* EXERCISE INSTRUCTIONS *
All the data below should be printed again without a single difference.
Content starts
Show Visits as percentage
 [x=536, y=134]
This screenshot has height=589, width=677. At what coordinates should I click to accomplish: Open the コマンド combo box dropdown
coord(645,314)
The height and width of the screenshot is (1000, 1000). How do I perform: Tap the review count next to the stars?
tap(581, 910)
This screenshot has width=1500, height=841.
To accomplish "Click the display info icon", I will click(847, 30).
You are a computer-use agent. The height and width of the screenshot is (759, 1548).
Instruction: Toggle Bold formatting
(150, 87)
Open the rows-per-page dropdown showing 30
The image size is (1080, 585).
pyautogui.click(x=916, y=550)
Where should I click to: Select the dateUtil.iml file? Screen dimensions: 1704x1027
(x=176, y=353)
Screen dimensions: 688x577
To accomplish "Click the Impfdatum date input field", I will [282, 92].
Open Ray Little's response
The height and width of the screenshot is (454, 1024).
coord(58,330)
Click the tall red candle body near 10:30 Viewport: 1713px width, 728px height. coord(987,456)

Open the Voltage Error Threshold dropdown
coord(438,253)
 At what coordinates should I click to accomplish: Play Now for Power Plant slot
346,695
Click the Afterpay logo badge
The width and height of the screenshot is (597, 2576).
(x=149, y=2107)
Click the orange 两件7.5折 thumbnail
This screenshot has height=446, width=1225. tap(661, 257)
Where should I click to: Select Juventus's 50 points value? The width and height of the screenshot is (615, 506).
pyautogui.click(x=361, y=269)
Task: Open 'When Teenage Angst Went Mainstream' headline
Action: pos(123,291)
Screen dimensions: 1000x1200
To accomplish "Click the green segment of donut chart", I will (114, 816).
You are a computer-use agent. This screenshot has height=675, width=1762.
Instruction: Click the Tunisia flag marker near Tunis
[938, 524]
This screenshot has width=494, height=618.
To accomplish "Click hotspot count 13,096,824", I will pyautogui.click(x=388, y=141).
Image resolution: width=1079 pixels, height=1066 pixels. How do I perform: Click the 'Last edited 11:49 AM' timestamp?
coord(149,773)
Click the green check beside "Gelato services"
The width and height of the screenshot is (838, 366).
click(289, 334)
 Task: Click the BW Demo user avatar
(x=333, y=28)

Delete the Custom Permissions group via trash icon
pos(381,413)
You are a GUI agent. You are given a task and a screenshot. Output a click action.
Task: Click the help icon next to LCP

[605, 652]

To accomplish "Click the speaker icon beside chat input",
Content ends
* ANSWER BELOW *
Show Visits as percentage
 [x=536, y=134]
This screenshot has height=589, width=677. At what coordinates should I click to accomplish: Open the コマンド combo box dropdown
coord(645,314)
The height and width of the screenshot is (1000, 1000). How do I perform: Tap the review count next to the stars?
tap(581, 910)
This screenshot has width=1500, height=841.
To accomplish "Click the display info icon", I will click(847, 30).
You are a computer-use agent. The height and width of the screenshot is (759, 1548).
Instruction: Toggle Bold formatting
(150, 87)
Open the rows-per-page dropdown showing 30
The image size is (1080, 585).
pyautogui.click(x=916, y=550)
Where should I click to: Select the dateUtil.iml file? Screen dimensions: 1704x1027
(x=176, y=353)
Screen dimensions: 688x577
To accomplish "Click the Impfdatum date input field", I will [282, 92].
Open Ray Little's response
The height and width of the screenshot is (454, 1024).
coord(58,330)
Click the tall red candle body near 10:30 Viewport: 1713px width, 728px height. coord(987,456)

Open the Voltage Error Threshold dropdown
coord(438,253)
 At what coordinates should I click to accomplish: Play Now for Power Plant slot
346,695
Click the Afterpay logo badge
The width and height of the screenshot is (597, 2576).
(x=149, y=2107)
Click the orange 两件7.5折 thumbnail
This screenshot has height=446, width=1225. tap(661, 257)
Where should I click to: Select Juventus's 50 points value? The width and height of the screenshot is (615, 506).
pyautogui.click(x=361, y=269)
Task: Open 'When Teenage Angst Went Mainstream' headline
Action: pos(123,291)
Screen dimensions: 1000x1200
To accomplish "Click the green segment of donut chart", I will (114, 816).
You are a computer-use agent. This screenshot has height=675, width=1762.
Instruction: Click the Tunisia flag marker near Tunis
[938, 524]
This screenshot has width=494, height=618.
To accomplish "Click hotspot count 13,096,824", I will pyautogui.click(x=388, y=141).
Image resolution: width=1079 pixels, height=1066 pixels. How do I perform: Click the 'Last edited 11:49 AM' timestamp?
coord(149,773)
Click the green check beside "Gelato services"
The width and height of the screenshot is (838, 366).
click(289, 334)
 Task: Click the BW Demo user avatar
(x=333, y=28)

Delete the Custom Permissions group via trash icon
pos(381,413)
You are a GUI agent. You are given a task and a screenshot. Output a click action.
Task: Click the help icon next to LCP

[605, 652]

To accomplish "Click the speaker icon beside chat input",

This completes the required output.